Our Top 25 albums of 2017 countdown continues today with the albums that make up numbers 20 to 16 of our favourite records of the year. Feel free to tweet us your favourites and why you think our list is great / predictable / preposterous.
24 : Puppet Rebellion - Chemical Friends
23 : Desperate Journalist - Give Up
22 : Jessica Boudreaux - No Fury
21 : Phoebe Bridgers - Stranger In The Alps
20 : KELLY LEE OWENS - KELLY LEE OWENS
It's been quite a year for Kelly Lee Owens with this self-titled debut capturing the prestigious number one slot in the Piccadilly Records end of year chart. After having quietly gathered an underground following with the release of a couple of limited white label 12"s of singles Lucid and Arthur (both included on the record), the album was universally well-received on its release in April, flitting effortlessly between the dancefloor and quiet introspective moments of almost silence. It makes clever use of layering and Kelly's half-spoken, half-sung words to create effects that put the listener in the centre of the music so it can envelop them.

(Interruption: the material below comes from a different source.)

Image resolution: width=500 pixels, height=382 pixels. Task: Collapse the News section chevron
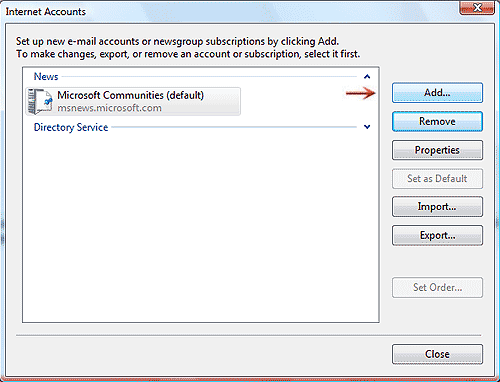367,77
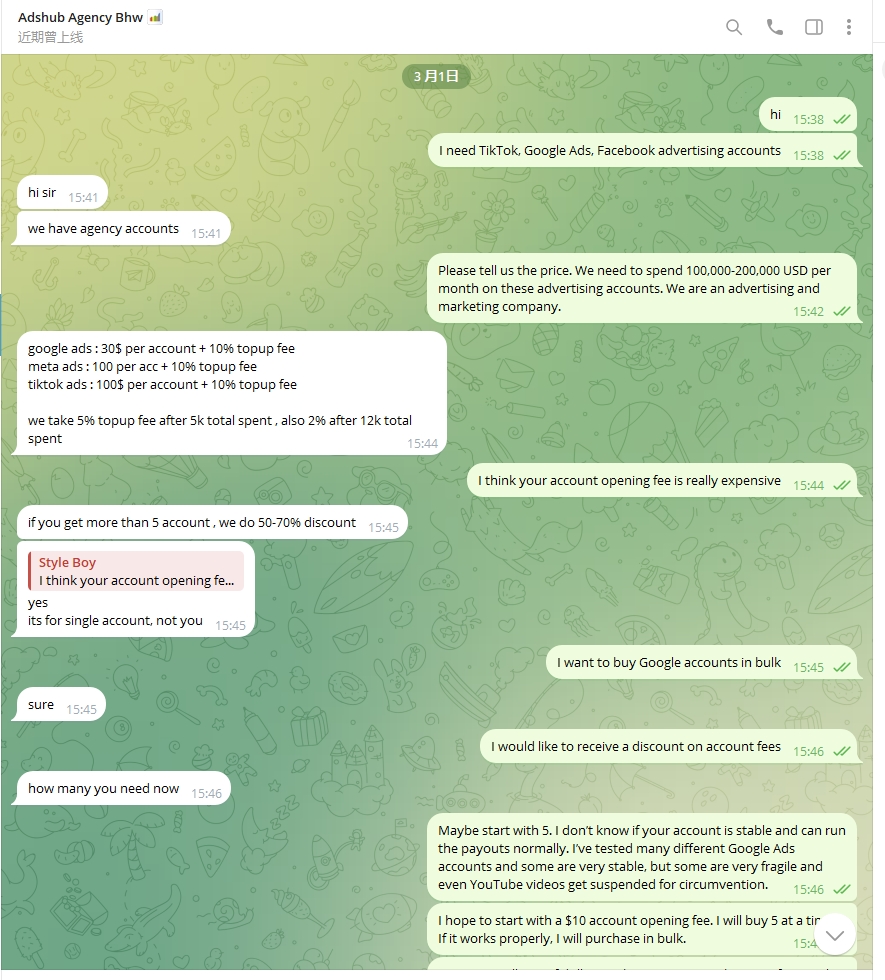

19 : ARCADE FIRE - EVERYTHING NOW
When the album's lead single and title track was released the anticipation levels for this album were raised through the roof. Everything Now was a song that you just hit the repeat button the second it finished, uplifting and celebratory in its nature. It set the bar exceptionally high for an album that probably could never live up to its introductory billing.
That's not to say that there aren't moments here that match up to the most stellar parts of Arcade Fire's back catalogue. Creature Comforts, Put Your Money On Me and two contrasting sub two minute versions of Infinite Content are highlights of the rest of the record, but it's the title track's absolute supremacy that makes this feel like a slightly uneven record.
Arcade Fire's official site can be found here and they are on Facebook and Twitter.
18 : WOLF ALICE - VISIONS OF A LIFE
Wolf Alice's second album is a record of contrasts that is mirrored in the early singles that came from it. There's the channeled anger of the two minutes thirteen seconds of Yuk Foo, where Ellie declares she doesn't give a shit whilst holy hell breaks out around her. It contrasts with the magnificent Don't Delete The Kisses, one of the singles of the year, where Ellie muses on being unable to express her love for one of her friends.
It's a theme of contrasts that replicates itself throughout the record, making it a challenging listen in one sitting but one that's ultimately rewarding. They say second albums are always difficult for a band, particularly one that has expectations weighing heavily on it to create something that matches their first. With Visions Of A Life, Wolf Alice simply turned their nose up at them and made a record that matched their head space and it's all the better for it.
Wolf Alice's official site can be found here and they are on Facebook and Twitter.
17 : REWS - PYRO
Having performed one of our gigs of the year as early as February at The Castle, Rews (aka Shauna and Collette) were quickly snapped up by Marshall Records and sent to Abbey Road to record their debut album Pyro. With just drums, guitar and voice at their disposal, and don't call them the female Royal Blood because it'll make you look silly, they create an unholy racket on songs like Miss You In The Dark, Shake Shake and the album's lead single Shine whilst creating more melodic moments on the album's closing track Running Against The Wall and Violin.
They keep the momentum going across the ten songs that make up Pyro, leaving the listener breathless by the end as they did the crowd on that Monday night in Manchester, thus avoiding the pitfall that many bands with such an approach fall into, namely not being able to recreate the visceral energy of their live show on record.
Rews' official site can be found here and they are on Facebook and Twitter. We interviewed them about the album here.
16 : FINDLAY - FORGOTTEN PLEASURES
Nearly a decade ago Natalie Findlay was being championed around Manchester as an acoustic singer-songwriter who could be set to go places. Reality has happened very differently, a image change led to a series of high-energy powerful singles including Your Sister and On And On and a record deal then led to high expectations of Findlay becoming a household name. That never happened for reasons undocumented, but having wrestled herself free and releasing a series of singles - Junk Food, Electric Bones, Greasy Love, Monomania, Waste My Time (all included here) - Forgotten Pleasures was finally released this year, criminally unheralded and overlooked.
Our review of the album concluded : "Forgotten Pleasures is an astonishing record under any circumstances. When you consider its difficult birth and the way it's sort of sneaked out in the UK, it's an even more impressive achievement. It's a record that should be coming out to a huge fanfare for one of the country's most diverse talented and exciting artists because that's the level Forgotten Pleasures operates at."